AIM OF THE TASK.
The answer is one number: how many lines in the data below hold "Enable".

***** DATA FOR REVIEW *****

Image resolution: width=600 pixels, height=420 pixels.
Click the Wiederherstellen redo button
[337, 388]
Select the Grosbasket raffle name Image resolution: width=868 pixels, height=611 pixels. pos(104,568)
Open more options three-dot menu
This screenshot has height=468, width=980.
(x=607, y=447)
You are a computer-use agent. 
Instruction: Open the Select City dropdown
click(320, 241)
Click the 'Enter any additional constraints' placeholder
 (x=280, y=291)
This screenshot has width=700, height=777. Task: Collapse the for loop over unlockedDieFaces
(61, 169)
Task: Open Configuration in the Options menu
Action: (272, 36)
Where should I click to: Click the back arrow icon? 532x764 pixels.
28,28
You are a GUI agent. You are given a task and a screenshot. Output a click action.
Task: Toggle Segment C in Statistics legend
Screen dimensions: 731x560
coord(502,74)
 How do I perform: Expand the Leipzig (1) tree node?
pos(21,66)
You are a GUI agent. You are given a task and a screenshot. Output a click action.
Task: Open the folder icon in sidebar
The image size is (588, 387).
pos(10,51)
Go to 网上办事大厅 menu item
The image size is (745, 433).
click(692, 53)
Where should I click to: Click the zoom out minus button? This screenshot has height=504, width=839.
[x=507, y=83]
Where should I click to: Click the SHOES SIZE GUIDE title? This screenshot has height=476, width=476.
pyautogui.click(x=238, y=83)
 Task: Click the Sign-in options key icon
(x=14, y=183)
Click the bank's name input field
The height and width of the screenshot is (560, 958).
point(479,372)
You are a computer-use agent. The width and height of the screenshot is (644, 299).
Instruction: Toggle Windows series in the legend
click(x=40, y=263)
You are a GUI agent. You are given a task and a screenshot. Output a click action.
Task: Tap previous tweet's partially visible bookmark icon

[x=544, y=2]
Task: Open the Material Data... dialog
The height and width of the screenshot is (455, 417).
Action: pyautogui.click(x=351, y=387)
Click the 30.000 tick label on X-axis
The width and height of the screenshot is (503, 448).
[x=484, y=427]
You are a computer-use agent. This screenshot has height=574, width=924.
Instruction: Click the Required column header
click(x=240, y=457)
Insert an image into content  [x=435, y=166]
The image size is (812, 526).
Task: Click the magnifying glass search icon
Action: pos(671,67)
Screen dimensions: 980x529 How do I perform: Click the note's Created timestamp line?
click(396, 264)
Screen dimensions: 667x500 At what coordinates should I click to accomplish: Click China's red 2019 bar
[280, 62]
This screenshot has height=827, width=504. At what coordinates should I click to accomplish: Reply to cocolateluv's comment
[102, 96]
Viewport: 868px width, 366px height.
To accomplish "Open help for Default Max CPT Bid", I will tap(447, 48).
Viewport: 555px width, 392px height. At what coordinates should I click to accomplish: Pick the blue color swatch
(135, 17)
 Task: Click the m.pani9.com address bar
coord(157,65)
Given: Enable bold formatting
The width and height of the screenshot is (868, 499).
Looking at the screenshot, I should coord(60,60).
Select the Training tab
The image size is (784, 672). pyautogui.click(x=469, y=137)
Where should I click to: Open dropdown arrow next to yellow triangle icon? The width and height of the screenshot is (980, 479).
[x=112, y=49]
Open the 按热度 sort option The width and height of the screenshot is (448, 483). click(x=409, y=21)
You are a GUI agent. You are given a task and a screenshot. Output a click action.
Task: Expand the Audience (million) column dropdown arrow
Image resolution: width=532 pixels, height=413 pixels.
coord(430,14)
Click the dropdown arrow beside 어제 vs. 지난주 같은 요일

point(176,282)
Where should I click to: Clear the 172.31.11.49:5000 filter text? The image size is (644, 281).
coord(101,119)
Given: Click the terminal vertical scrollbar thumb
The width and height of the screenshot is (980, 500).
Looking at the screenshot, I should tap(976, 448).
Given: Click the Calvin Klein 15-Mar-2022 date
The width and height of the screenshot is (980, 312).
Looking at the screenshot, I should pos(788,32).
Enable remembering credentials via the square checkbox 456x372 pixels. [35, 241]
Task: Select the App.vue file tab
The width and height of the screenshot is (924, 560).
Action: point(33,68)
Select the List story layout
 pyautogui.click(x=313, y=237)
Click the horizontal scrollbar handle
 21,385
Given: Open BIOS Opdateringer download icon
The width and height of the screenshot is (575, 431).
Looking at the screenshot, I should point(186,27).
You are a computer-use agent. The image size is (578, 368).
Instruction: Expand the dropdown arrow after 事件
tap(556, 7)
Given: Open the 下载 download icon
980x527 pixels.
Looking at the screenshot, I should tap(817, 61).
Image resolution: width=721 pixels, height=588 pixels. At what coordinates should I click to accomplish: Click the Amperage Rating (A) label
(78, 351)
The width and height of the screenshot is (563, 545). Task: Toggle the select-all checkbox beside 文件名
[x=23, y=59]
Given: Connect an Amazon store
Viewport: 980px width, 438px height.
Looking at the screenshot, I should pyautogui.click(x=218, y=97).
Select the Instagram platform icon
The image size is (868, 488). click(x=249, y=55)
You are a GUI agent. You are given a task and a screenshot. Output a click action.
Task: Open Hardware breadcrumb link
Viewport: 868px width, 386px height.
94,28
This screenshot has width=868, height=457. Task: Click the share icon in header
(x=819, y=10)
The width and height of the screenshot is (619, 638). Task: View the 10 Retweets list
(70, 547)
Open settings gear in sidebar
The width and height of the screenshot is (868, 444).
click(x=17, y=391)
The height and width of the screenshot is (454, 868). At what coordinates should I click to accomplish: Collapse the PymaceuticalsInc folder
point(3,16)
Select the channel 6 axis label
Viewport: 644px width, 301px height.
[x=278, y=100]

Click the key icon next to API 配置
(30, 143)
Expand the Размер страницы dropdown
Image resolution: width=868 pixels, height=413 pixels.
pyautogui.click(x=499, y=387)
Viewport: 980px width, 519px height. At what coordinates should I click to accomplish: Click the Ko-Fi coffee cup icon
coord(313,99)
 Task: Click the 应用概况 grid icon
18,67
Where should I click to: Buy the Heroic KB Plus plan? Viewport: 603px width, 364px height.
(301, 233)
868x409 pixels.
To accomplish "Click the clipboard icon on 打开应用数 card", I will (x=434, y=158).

*****

RESULT.
2